Hi, I've just released v1.0.0 of Rubydoop. It's a gem that makes it possible to write Hadoop jobs in Ruby without using the streaming APIs. It configures the Hadoop runtime to run your Ruby code in an embedded JRuby runtime, and it provides a configuration DSL that's way nicer to use than Hadoop's ToolRunner. Check out the code, some instructions and examples at https://github.com/iconara/rubydoop If you're into Hadoop and JRuby, I really hope this will help you, and if you have any suggestions or feature requests, please let me know. yours, Theo, @iconara
on 2012-10-02 07:46
on 2012-12-17 21:33
hi -- i've been looking at amazon elastic mapreduce + jruby myself. how does your approach differ from using something like warbler to compile ruby sources + gem dependencies into a standalone jar then using that jar when invoking hadoop? thanks.
on 2012-12-18 19:33
Rubydoop tries to solve the problem of how to make Hadoop talk to your Ruby code, without forcing you to write lots of annotations to make your Ruby classes look like Java classes. You could say that it's more or less the same thing as using Warbler and all that, but doing that is a lot of work. I'm currently running a Rubydoop-based job on EMR on 640 CPUs, it works like a charm. If you're going to run it on lots of data, you should use the v1.1.0.pre2, it contains a few things I've had to fix when scaling up from small jobs to massive jobs. T#
on 2012-12-19 02:41
thanks. i've been playing around with rubydoop today, and have a question: it looks to me like the packaging won't honor gemspecs, it only scans each gem's lib/ directory and packages up whatever it finds in there. is that correct, or am i misconfiguring something? (one of my local gems happens to have something in app/ as well as lib/)
on 2012-12-19 03:50
i think i see what's going on: it's respecting the require_paths
directive, but not the files directive.
also it looks like it flattens out the folder hierarchy such that if i
have:
my_gem
|
|- lib/
|-one.rb
|-vendor/
|-two.rb
the jar will contain
/one.rb
/two.rb
a problem with this is if one.rb has a relative path, e.g.
here=File.expand_path(File.dirname(__FILE__))
require "#{here}/../vendor/two.rb"
this is now broken. also if you have two gems containing the same
filename, it seems like you'd have a problem.
i should mention that this is for a locally installed gem (i.e.
gem 'blah', :path => '../../'
not sure if it makes a difference)

**THE EXERCISE**
Reproduce the part of the Rubydoop thread starting at "here=File.expand_path(File.dirname(__FILE__))" and ending at "have a problem.", with "filename" replaced by "file name".

**GIVEN ENTRIES**
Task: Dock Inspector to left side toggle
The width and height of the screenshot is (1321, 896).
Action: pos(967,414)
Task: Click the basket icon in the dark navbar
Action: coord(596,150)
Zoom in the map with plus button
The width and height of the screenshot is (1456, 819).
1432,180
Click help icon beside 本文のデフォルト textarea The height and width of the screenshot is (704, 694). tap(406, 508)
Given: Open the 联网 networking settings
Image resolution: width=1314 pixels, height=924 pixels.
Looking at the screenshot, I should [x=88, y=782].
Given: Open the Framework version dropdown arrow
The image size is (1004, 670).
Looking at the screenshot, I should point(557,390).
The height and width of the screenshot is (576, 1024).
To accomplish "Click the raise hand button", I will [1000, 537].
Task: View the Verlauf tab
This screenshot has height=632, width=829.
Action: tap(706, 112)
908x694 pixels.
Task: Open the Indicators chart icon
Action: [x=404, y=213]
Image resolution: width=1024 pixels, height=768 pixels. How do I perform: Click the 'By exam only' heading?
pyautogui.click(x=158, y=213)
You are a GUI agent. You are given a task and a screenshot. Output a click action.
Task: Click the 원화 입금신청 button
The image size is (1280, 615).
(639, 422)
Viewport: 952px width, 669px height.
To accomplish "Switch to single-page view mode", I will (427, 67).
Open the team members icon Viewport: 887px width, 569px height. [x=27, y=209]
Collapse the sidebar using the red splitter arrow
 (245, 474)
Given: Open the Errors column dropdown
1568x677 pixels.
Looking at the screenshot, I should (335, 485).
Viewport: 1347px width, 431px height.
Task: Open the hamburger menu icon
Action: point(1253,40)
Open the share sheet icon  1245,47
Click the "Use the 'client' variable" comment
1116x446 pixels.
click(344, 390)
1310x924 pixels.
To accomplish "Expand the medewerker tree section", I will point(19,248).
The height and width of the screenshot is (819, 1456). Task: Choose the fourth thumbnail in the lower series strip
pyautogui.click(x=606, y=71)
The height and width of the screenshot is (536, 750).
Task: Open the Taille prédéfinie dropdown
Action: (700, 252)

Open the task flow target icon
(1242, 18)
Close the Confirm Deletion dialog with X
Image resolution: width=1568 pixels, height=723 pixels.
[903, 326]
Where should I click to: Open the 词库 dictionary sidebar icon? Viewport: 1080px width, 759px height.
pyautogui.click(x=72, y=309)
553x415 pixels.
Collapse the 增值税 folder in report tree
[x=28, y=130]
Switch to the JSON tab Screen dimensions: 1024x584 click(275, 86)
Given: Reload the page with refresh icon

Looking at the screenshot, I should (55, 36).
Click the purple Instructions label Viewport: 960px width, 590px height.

**THE REPLY**
here=File.expand_path(File.dirname(__FILE__))
require "#{here}/../vendor/two.rb"
this is now broken. also if you have two gems containing the same
file name, it seems like you'd have a problem.